カチデベロップメント社長インタビュー-金融・不動産のプロが手掛けるクラウドファンディング-

東京都内で個々の不動産が有する根源的な価値を最大限に高めることをミッションとして掲げ、既存物件の用途変更も含めたバリューアップやリーシングの取り組みを通じて不動産ストックビジネスの発展と拡大に注力してきたカチデベロップメント株式会社(以下、「カチデベロップメント社」)。同社は先月の2021年2月24日に不動産特定共同事業法の許可を取得し、3月10日に新しい不動産投資型クラウドファンディングサービス「victory fund」をローンチしました。

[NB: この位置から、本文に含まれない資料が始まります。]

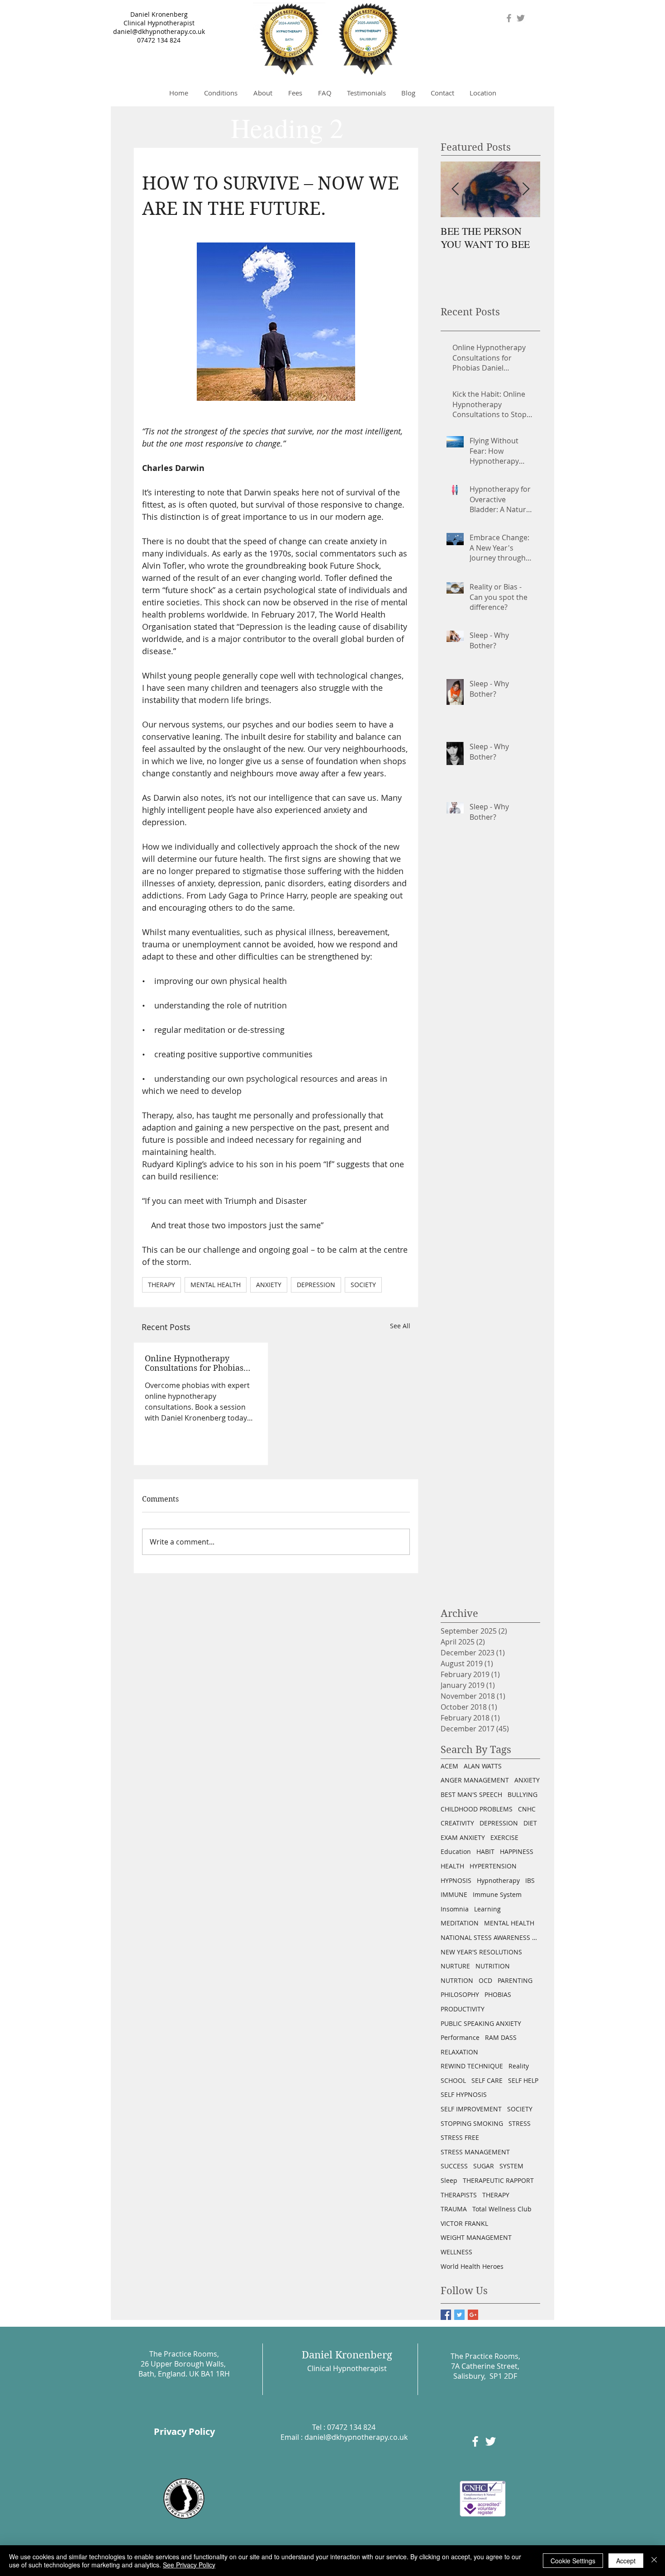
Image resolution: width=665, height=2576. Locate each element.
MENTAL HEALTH (215, 1284)
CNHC (527, 1809)
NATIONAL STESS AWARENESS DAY (490, 1937)
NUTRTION (457, 1980)
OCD (485, 1980)
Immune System (497, 1894)
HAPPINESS (516, 1851)
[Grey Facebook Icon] (509, 18)
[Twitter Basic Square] (459, 2315)
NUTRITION (492, 1966)
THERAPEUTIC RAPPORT (498, 2180)
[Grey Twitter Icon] (520, 18)
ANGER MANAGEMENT (475, 1780)
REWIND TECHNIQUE (472, 2066)
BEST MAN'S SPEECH (471, 1794)
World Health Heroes (472, 2266)
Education (456, 1851)
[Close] (654, 2560)
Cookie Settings (573, 2560)
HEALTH (452, 1866)
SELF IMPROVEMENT (471, 2109)
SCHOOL (453, 2080)
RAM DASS (501, 2037)
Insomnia (455, 1909)
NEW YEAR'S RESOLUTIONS (481, 1952)
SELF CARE (487, 2080)
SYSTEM (511, 2166)
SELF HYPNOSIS (464, 2094)
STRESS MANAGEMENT (475, 2152)
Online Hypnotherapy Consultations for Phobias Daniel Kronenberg (194, 1363)
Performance (460, 2037)
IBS (530, 1880)
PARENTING (515, 1980)
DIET (530, 1823)
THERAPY (161, 1284)
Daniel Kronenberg (159, 14)
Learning (487, 1909)
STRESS (519, 2123)
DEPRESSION (316, 1284)
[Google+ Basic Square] (473, 2315)
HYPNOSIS (456, 1880)
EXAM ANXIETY (463, 1837)
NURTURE (455, 1966)
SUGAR (483, 2166)
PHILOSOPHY (460, 1994)
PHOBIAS (497, 1994)
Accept (626, 2560)
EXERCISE (504, 1837)
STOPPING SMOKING (472, 2123)
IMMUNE (454, 1894)
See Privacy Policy (189, 2564)
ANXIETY (268, 1284)
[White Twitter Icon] (491, 2441)
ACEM (449, 1766)
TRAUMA (454, 2209)
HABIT (485, 1851)
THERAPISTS (459, 2195)
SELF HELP (523, 2080)
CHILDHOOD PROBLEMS (477, 1809)
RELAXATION (459, 2052)
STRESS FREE (460, 2137)
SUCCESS (454, 2166)
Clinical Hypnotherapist (159, 23)
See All (400, 1325)
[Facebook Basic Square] (446, 2315)
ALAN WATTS (483, 1766)
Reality (518, 2066)
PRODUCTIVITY (462, 2009)
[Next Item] (526, 189)
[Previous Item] (455, 189)
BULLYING (522, 1794)
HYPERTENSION (493, 1866)
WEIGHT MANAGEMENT (476, 2237)
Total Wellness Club (502, 2209)
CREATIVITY (457, 1823)
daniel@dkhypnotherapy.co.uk (159, 31)
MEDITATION (460, 1923)
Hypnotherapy (498, 1880)
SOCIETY (363, 1284)
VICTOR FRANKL (464, 2223)
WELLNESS (456, 2252)
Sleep (449, 2180)
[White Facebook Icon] (475, 2441)
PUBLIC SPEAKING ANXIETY (481, 2023)
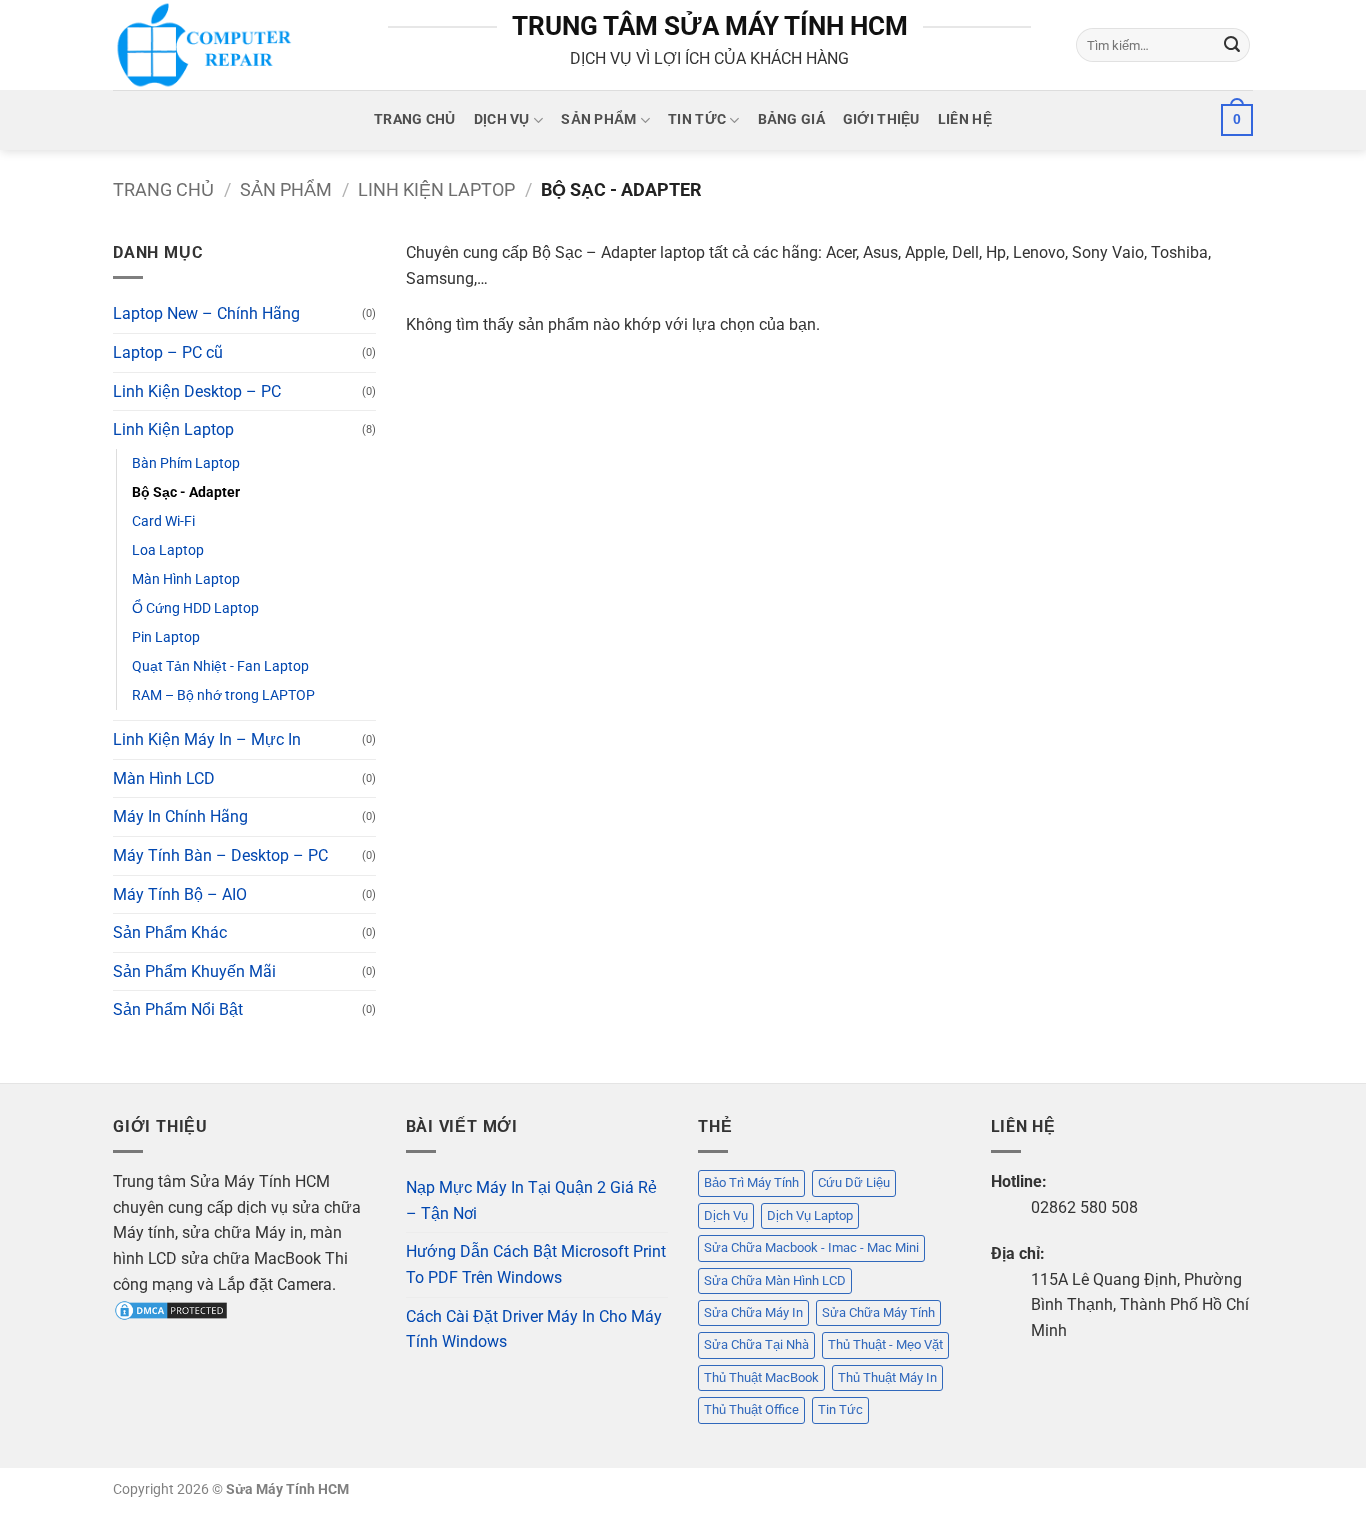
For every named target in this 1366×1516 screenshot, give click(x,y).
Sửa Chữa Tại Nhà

今回はそんな新規サービスローンチ直後で注目度の高い「victory fund」と運営会社のカチデベロップメント社について、New Frontier Capital株式会社/New Frontier行政書士事務所を経営している富本が、足立社長にインタビューさせて頂きました。

「victory fund」の会員登録はこちらから

東京都内に特化して不動産のバリューアップを主に手掛ける総合不動産企業

-今回は「victory fund」に関するインタビューに応じて頂きありがとうございます。まずはカチデベロップメント社の手掛けている事業について教えて下さい。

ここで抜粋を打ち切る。